Apple in talks to make health data accessible from iPhones

Imagine how convenient it would be if instead of going to the hospital, you just share your health data with your doctor through your phone. In this scenario, you don’t have to log in to the hospital website or call your doctor for your health information. Soon, you will be able to do all that on your iPhone. According to a report by CNBC, Apple is in talks with developers, hospitals and other parties. The company plans to bring clinical data like lab results to the iPhone. From there, users could choose to share it with third parties like hospitals.

Basically, Apple would create a centralized management system for health data. This is similar to what the company did with music; iTunes was created to be a centralized management system for music, and it replaced CDs. Previous efforts by Apple to enter the healthcare business have been largely focused on fitness and wellness. Therefore, this initiative is a step in a different direction by the tech giants.
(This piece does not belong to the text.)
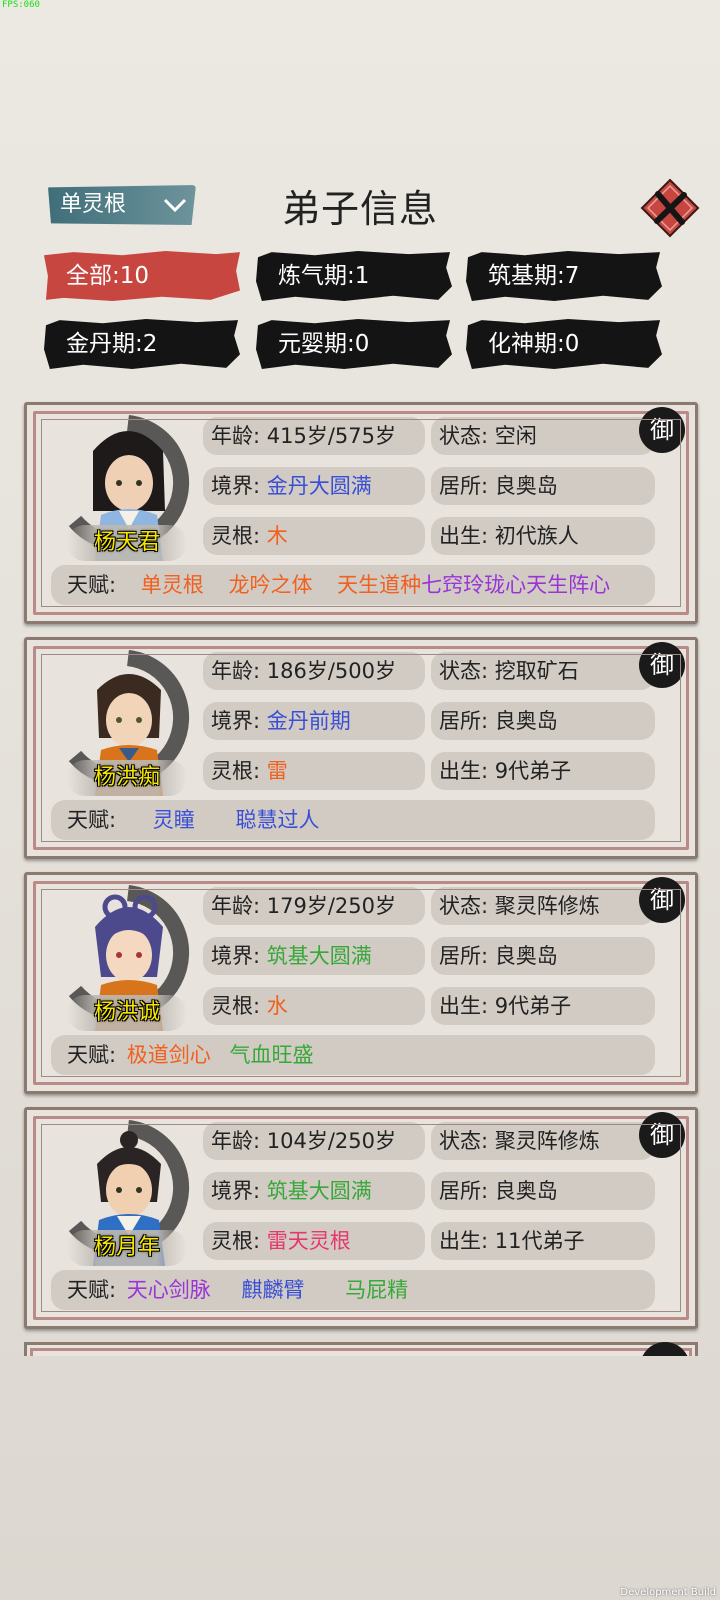 This screenshot has height=1600, width=720. What do you see at coordinates (314, 436) in the screenshot?
I see `age-field: 年龄: 415岁/575岁` at bounding box center [314, 436].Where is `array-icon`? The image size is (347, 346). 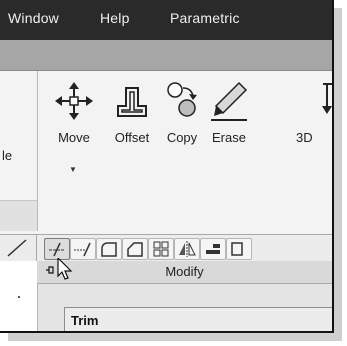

However, there’s a snag. Even in the digital age, patients’ info is not so easily shared between doctors, especially among different hospitals and clinics. This problem is referred to as the “interoperability crisis”, and health experts have stated that this is actually hurting patients. This leads to missed diagnoses and avoidable mistakes.

In recent months, Apple has met with health IT industry groups looking for ways to bring this dream to life. These include The Argonaut Project, a private sector initiative which is promoting the adoption of open standards on health information. Also, Apple is in talks with The Carin Alliance, an organization which is looking to give patients a central role in controlling their own medical data.Apple health data

Note that other tech giants have tried to solve this problem through their own web-based patient health record services. However, these have not really been successful. Google had to shut down its healthcare product, Google Health, way back in 2011 due to a lack of traction. However, it has been suggested that this might be because it was too early for an effort like Google Health to succeed.